=== PROBLEM REQUIREMENTS ===
Look through the data below for the line with "Portrait (35, 14)" and the line with "Email (9, 1332)", then output those two and all lines in between, exactly as written.

Collection entries
▽
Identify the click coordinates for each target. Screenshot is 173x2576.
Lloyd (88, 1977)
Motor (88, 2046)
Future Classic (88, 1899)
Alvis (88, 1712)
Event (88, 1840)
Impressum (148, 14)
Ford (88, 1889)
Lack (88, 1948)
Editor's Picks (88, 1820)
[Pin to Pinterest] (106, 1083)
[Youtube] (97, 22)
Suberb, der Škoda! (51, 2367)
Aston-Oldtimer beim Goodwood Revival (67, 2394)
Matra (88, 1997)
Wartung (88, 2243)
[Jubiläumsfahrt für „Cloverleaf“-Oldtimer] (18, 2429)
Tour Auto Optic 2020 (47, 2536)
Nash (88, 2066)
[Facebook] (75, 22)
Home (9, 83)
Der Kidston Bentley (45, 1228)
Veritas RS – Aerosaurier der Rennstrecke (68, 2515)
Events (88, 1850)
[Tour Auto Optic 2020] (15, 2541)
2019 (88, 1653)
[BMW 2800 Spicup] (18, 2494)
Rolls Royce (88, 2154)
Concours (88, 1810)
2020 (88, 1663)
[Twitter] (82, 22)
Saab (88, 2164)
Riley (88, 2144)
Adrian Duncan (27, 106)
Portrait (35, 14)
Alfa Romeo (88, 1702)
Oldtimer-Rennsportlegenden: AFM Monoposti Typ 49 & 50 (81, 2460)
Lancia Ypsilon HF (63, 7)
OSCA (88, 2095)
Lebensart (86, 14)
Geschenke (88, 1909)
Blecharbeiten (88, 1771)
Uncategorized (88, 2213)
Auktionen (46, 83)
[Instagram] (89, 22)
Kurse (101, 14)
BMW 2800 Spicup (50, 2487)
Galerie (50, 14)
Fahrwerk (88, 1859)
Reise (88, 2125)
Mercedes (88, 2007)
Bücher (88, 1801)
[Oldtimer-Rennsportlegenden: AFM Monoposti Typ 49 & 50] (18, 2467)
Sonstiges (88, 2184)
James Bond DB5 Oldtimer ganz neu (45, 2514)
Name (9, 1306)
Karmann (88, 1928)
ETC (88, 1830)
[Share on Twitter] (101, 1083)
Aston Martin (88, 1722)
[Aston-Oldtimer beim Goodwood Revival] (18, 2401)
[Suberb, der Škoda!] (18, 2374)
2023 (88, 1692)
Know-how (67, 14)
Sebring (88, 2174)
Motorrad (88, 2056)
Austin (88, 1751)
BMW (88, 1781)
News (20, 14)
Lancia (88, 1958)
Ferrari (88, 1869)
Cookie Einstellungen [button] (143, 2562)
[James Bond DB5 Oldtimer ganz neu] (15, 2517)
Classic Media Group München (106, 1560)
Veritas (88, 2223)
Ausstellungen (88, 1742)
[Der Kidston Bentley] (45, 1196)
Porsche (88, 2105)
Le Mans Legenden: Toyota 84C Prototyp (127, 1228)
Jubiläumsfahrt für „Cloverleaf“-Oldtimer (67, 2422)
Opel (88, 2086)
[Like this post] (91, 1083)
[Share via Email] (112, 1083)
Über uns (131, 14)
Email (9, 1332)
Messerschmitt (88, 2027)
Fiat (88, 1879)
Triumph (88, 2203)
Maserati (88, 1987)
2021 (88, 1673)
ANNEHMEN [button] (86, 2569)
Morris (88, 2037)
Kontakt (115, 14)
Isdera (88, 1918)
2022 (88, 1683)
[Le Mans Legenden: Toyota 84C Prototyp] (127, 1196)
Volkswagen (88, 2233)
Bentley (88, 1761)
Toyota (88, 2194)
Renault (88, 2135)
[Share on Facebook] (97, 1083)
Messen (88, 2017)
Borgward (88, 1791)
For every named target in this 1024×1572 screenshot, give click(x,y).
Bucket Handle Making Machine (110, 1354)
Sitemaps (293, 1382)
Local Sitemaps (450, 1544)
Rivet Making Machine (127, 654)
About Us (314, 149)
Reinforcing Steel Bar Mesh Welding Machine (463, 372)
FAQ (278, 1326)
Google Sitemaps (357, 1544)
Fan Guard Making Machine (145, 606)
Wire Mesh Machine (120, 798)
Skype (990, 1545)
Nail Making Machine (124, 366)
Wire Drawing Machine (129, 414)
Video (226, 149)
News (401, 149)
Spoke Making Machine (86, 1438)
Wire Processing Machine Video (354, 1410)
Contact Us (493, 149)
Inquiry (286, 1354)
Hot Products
△
=== EXERCISE OUTPUT ===
Portrait (35, 14)
Alfa Romeo (88, 1702)
Oldtimer-Rennsportlegenden: AFM Monoposti Typ 49 & 50 (81, 2460)
Lancia Ypsilon HF (63, 7)
OSCA (88, 2095)
Lebensart (86, 14)
Geschenke (88, 1909)
Blecharbeiten (88, 1771)
Uncategorized (88, 2213)
Auktionen (46, 83)
[Instagram] (89, 22)
Kurse (101, 14)
BMW 2800 Spicup (50, 2487)
Galerie (50, 14)
Fahrwerk (88, 1859)
Reise (88, 2125)
Mercedes (88, 2007)
Bücher (88, 1801)
[Oldtimer-Rennsportlegenden: AFM Monoposti Typ 49 & 50] (18, 2467)
Sonstiges (88, 2184)
James Bond DB5 Oldtimer ganz neu (45, 2514)
Name (9, 1306)
Karmann (88, 1928)
ETC (88, 1830)
[Share on Twitter] (101, 1083)
Aston Martin (88, 1722)
[Aston-Oldtimer beim Goodwood Revival] (18, 2401)
[Suberb, der Škoda!] (18, 2374)
2023 (88, 1692)
Know-how (67, 14)
Sebring (88, 2174)
Motorrad (88, 2056)
Austin (88, 1751)
BMW (88, 1781)
News (20, 14)
Lancia (88, 1958)
Ferrari (88, 1869)
Cookie Einstellungen [button] (143, 2562)
[James Bond DB5 Oldtimer ganz neu] (15, 2517)
Classic Media Group München (106, 1560)
Veritas (88, 2223)
Ausstellungen (88, 1742)
[Der Kidston Bentley] (45, 1196)
Porsche (88, 2105)
Le Mans Legenden: Toyota 84C Prototyp (127, 1228)
Jubiläumsfahrt für „Cloverleaf“-Oldtimer (67, 2422)
Opel (88, 2086)
[Like this post] (91, 1083)
[Share via Email] (112, 1083)
Über uns (131, 14)
Email (9, 1332)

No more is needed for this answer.